Fragments d'Innsmouth 17 (32)

 

Tandis que la conversation se poursuivait, Catherine eut bien du mal à garder sa contenance. William la regardait avec une intensité telle qu'elle la dérangeait. Il lui arrivait de temps à autre de sentir peser presque physiquement sur elle le poids de regards masculins, et même parfois féminins, mais c'était la première fois qu'elle se sentait l'objet d'une telle attention, d'une telle convoitise. Elle ne savait trop que faire et se trouvait tour à tour comme statufiée puis prise d'une agitation qui lui faisait esquisser des gestes d'esquive.

Soudain, l'étau se desserra. L'étudiant américain venait de sortir son téléphone, à la recherche d'une page sur la toile. Tentait-il de cacher quelque chose ou Catherine avait-elle mal interprété son attitude ?

-Tiens, regarde.

Sur l'écran, elle vit défiler un diaporama. Les photos qui se succédaient montraient de petites rues en pente, des maisons pimpantes couvertes de bardeaux aux couleurs vives et chaudes, un littoral rocailleux et une mer calme.

-C'est Innsmouth.

-Bizarre. En t'écoutant parler, je m'attendais plutôt à quelques masures sordides perdues dans un paysage désolé.

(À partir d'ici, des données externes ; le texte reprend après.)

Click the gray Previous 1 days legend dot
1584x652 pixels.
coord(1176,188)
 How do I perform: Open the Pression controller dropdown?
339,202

-C'est ce que tu aurais vu il y a trente ans, ou plutôt ce que tu n'aurais pas vu puisque personne n'aurait voulu te le montrer. Comme je te l'ai dit, le village a été rebâti autour de la demeure d'une star, ou plutôt d'un couple de stars, je crois... Il consultait la page de la petite ville : oui, voilà, le réalisateur Franck Wells et son épouse, la célébrissime actrice Olivia Woods. Bref, beaucoup de leurs amis leur ont rendu visite, accompagnés naturellement de nuées de journalistes. Un type un peu dégourdi a acheté le vieil hôtel du coin, en a fait un bel établissement et a ouvert quelques pièges à touristes. Tu devines la suite, non ? Ajoute à cela quelques entreprises et une grosse banque de données enterrée et sécurisée et te voilà avec une belle bourgade qui n'a plus rien à voir avec celle que nos parents ont connu.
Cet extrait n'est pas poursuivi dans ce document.